The increasingly important role of the Indian critical care community is being recognised all over the world. An Indian representative was elected on the Council of the World Federation of Societies for Intensive and Critical Care Medicine (WFSICCM) for the first time in 2001, and since then India continues to be present in the council. Asia Pacific critical care also has a significant contribution from India. An Indian consultant has become the Asia Pacific representative on the council of the European Society of Intensive Care Medicine (ESICM). India is now represented on the editorial boards of prestigious International journals like Intensive Care Medicine, ICU Management and Critical Care (in future).

 

Critical care in India has evolved very rapidly and significantly in the last two decades of its existence. Not only has the number of ICUs and the number of properly equipped beds increased, but the trained manpower has increased leaps and bounds.

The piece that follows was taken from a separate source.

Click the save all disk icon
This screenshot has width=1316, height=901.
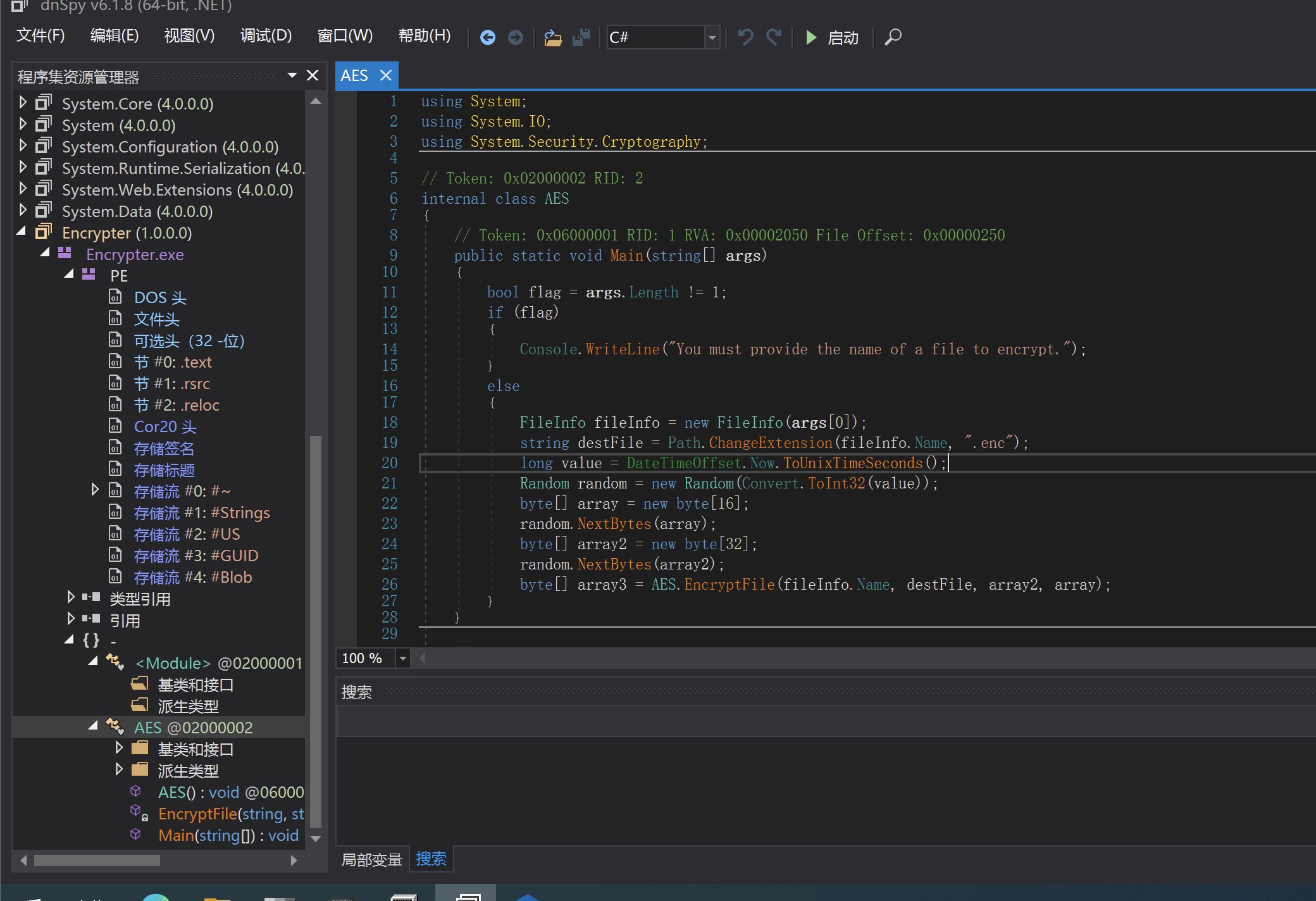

More importantly, there has been a meaningful pragmatic direction to this movement to make sure that this growth is in an extremely scientific, academically oriented atmosphere. Where will all this lead to in the future ? India is gearing up for a possible meaningful change in political leadership. This could add substance to the numerical economic growth which it has been experiencing. This meaningful growth, if and when it happens, will hopefully reach the multitude of masses which are still struggling below poverty line. A strong socialistic direction is needed in the modern way to really service the masses of critically ill patients struggling to get high quality care due to prohibitive costs (see Figure 6). Hopefully, India will be able to achieve a balance in the progress and its appropriate distribution. Unless that happens, critical care would remain a relatively exclusive service for the minority who can afford its ever increasing costs. This perhaps is the biggest challenge for the Indian critical care community for the future. Either way, we look forward to interesting and exciting times ahead.